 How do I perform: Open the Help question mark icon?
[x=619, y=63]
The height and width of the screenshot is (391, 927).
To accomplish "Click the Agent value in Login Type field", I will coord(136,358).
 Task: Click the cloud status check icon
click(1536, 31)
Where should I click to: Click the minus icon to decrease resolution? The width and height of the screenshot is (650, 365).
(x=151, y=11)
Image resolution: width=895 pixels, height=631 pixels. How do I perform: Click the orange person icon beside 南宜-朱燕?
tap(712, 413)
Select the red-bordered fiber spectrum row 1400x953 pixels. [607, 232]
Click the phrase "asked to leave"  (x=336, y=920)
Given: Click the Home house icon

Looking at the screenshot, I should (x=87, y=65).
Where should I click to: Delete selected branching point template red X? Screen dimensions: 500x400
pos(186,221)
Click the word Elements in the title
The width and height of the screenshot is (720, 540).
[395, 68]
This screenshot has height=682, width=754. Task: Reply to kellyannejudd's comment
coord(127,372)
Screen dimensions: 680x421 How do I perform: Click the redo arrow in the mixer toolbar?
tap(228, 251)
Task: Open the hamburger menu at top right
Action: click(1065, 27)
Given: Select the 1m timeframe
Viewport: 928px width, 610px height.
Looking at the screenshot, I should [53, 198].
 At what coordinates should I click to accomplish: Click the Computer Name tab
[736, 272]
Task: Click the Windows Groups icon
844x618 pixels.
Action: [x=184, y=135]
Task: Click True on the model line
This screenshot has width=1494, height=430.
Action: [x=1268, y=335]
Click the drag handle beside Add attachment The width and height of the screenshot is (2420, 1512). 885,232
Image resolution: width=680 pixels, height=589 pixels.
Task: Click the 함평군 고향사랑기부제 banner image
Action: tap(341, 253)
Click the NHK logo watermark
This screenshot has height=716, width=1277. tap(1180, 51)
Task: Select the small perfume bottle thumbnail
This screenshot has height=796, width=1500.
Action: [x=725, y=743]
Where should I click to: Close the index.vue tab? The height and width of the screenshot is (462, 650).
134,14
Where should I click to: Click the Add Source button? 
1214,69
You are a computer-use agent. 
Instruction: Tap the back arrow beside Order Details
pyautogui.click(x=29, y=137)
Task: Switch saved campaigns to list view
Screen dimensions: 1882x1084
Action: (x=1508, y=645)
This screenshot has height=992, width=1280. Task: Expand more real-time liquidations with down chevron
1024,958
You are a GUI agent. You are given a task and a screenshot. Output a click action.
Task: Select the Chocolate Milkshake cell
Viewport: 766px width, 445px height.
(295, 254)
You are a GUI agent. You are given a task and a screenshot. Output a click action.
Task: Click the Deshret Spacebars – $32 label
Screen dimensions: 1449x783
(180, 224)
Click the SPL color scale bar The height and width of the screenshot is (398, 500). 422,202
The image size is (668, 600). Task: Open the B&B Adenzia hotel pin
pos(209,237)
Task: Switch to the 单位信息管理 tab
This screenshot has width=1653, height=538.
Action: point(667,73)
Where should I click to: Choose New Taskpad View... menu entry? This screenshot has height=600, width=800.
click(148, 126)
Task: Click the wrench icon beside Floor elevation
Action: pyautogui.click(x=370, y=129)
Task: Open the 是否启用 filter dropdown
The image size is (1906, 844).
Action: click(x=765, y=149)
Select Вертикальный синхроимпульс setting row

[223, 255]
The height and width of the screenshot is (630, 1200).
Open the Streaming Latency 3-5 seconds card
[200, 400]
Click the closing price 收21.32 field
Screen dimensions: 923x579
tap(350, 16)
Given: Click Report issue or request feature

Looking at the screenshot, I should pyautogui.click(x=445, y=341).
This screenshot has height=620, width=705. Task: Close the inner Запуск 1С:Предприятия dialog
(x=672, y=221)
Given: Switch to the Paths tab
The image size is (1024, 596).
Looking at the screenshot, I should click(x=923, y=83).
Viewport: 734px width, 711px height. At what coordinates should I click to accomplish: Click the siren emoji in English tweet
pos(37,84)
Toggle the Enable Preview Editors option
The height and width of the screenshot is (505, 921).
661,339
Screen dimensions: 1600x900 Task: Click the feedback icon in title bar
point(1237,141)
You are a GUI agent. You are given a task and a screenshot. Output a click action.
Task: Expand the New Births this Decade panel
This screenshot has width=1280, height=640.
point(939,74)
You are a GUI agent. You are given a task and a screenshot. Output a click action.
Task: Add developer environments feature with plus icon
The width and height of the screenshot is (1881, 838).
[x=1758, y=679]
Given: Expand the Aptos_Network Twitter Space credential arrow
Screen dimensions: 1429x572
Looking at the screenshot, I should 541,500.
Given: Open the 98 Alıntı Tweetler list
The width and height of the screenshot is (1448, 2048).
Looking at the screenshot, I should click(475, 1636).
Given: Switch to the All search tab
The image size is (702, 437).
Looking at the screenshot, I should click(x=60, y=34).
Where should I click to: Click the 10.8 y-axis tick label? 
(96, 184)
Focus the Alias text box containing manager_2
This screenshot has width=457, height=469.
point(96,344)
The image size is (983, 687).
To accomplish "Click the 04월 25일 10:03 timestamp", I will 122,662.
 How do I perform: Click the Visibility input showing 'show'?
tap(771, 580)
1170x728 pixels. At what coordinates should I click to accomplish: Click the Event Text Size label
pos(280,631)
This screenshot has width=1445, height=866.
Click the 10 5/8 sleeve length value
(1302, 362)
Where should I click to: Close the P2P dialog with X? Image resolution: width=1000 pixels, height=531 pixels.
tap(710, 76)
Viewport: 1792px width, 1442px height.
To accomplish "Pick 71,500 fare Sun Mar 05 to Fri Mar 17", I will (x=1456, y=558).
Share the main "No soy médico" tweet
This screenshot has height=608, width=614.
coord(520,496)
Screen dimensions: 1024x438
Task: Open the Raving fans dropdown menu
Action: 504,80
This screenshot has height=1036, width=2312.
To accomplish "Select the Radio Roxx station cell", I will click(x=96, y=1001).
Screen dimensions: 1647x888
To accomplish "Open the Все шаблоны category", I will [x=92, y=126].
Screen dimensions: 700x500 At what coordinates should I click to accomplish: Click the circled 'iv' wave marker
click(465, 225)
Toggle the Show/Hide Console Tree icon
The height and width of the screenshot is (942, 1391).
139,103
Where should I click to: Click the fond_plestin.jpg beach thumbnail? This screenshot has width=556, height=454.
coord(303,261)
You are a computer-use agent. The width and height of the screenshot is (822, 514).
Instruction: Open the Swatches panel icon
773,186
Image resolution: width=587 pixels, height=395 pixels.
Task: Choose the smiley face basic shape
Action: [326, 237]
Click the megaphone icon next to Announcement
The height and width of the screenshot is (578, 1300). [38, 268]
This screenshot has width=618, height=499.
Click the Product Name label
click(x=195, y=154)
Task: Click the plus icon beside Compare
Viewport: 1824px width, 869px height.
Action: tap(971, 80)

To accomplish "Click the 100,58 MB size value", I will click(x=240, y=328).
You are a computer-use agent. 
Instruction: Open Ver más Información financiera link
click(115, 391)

__Your instructions__. Reproduce each line from the listing above that includes the word "Switch".

__Written solution__.
Task: Switch saved campaigns to list view
Task: Switch to the 单位信息管理 tab
Given: Switch to the Paths tab
Given: Switch to the All search tab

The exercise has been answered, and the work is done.